Der Zwergrost wächst optimal bei Temperaturen zwischen 15 und 22 °C bei gleichzeitig hoher Luftfeuchtigkeit (Mathre 1997).

Wirtsspektrum

Der Zwergrost (P. hordei) befällt in der Dikaryophase ausschließlich Arten der Gattung Hordeum: zum Beispiel die Gerste.
Als Zwischenwirt kommen nur Arten der Gattung Ornithogalum in Frage. Zum Beispiel O. umbellatum = star of Bethlehem / Milchstern. In der Schweiz kommt eine Infektion des Zwischenwirtes aber sehr selten vor.

Bekämpfung

  • Eine wichtige vorbeugende Massnahme ist die Beseitigung von Ausfallgerste durch mehrmalige Stoppelbearbeitung. Damit kann der Lebenszyklus des Zwergrosts unterbrochen werden.
  • In Befallslagen wird die Wahl einer resistenten, frühreifen Gerstensorte empfohlen (siehe Hiltbrunner et al. 2012).
  • Wintergerste nicht zu früh säen und damit Herbstinfektionen vermeiden
  • Kein Anbau von Sommergerste neben Wintergerste
  • Stickstoff zurückhaltend einsetzen und keine Wachstumsregler verwenden
  • Eine chemische Bekämpfung ist meist nicht nötig. Häni et al. (2008) empfehlen eine Kontrolle des Zwergrostbefalls ab dem Zeitpunkt Erscheinen des Fahnenblattes (Stadium 37) und Beginn Ährenschieben (Stadium 51).

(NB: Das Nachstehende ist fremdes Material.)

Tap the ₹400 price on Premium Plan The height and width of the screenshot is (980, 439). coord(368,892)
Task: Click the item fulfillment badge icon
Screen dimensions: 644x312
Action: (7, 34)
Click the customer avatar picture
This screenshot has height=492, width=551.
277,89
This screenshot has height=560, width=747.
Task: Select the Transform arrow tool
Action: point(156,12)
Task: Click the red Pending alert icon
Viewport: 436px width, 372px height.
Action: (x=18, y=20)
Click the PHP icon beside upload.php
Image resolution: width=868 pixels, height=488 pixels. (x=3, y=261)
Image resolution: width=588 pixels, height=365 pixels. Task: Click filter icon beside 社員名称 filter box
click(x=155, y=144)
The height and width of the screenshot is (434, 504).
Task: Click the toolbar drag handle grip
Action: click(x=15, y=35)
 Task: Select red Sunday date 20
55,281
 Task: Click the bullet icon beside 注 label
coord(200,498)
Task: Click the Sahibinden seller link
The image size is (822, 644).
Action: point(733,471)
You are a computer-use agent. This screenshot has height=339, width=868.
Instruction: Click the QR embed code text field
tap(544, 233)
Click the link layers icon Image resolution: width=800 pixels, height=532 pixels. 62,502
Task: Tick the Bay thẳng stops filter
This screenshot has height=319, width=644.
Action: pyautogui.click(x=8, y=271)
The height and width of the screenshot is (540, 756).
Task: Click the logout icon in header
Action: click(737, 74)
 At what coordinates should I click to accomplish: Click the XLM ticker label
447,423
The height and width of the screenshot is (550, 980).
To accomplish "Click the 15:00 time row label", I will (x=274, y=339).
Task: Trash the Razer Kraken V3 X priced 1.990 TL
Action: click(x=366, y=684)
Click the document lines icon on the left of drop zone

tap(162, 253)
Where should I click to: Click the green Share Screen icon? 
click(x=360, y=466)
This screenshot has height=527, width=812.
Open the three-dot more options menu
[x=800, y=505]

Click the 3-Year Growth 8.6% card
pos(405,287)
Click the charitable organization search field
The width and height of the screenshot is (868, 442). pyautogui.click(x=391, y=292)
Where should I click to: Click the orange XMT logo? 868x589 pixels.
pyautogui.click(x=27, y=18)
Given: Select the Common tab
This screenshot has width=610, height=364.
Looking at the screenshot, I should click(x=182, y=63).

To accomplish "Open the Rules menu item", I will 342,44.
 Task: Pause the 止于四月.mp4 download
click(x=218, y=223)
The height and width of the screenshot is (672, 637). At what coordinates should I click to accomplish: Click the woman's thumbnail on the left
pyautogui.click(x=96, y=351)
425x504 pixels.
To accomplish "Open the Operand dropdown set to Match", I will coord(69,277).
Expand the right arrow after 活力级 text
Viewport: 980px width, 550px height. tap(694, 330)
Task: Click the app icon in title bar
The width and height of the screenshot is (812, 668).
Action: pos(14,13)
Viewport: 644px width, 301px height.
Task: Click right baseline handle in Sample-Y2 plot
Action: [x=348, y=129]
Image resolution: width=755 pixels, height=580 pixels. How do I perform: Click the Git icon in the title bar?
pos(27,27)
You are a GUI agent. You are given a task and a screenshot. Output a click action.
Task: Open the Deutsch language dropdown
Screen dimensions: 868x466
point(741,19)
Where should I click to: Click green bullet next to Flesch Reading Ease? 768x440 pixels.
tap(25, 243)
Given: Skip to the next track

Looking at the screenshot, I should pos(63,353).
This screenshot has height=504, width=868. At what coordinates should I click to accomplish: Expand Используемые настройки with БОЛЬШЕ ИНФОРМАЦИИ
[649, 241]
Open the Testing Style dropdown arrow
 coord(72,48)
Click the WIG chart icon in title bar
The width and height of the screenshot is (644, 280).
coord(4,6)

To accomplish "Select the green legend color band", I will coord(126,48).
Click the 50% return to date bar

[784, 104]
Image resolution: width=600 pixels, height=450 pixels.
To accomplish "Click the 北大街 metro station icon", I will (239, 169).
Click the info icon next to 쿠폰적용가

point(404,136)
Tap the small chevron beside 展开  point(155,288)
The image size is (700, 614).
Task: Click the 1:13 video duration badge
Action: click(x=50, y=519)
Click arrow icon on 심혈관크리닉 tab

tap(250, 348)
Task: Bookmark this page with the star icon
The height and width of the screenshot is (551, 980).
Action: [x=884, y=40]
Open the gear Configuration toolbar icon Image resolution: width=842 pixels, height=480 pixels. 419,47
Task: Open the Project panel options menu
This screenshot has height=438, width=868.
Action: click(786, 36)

Bei der Feldkontrolle werden in regelmässigen Abständen in der Diagonale des Feldes an 20 Stellen je 2 Halme abgeschnitten und die drei obersten Blätter untersucht (20 x 2 x 3 = 120 Blätter). Die Bekämpfungsschwelle für den Zwergrost ist bei einem Befall von 30 % (36 von total 120 Blättern) befallener Blätter erreicht. Für eine gezielte Bekämpfung des Zwergrosts ein zugelassenes, systemisches Fungizid mit Rostwirkung anwenden.

Literatur

Gäumann E, 1959. Beiträge zur Kryptogamenflora der Schweiz (Band XII): Die Rostpilze Mitteleuropas, Büchler und Co. 1407 S.

Häni FJ, Popow G, Reinhard H, Schwarz A, Voegeli U, 2008. Pflanzenschutz im nachhaltigen Ackerbau. Edition LMZ, 7. Auflage. 466 S.

Hiltbrunner J, Anders M, Levy Häner L, Collaud J-F, Schwärzel R, Bertossa M, Stoll P, Weisflog T, Scheuner S, Zürcher J, Chassot A, 2012. Liste der empfohlenen Getreidesorten für die Ernte 2013, 3 (6) Beilage

Mathre DE, 1997. Compendium of Barley Diseases, Second Edition, APS Press: 90 S

Obst A, Paul V, 1993. Krankheiten und Schädlinge des Getreides. Verlag Th. Mann: 184 S.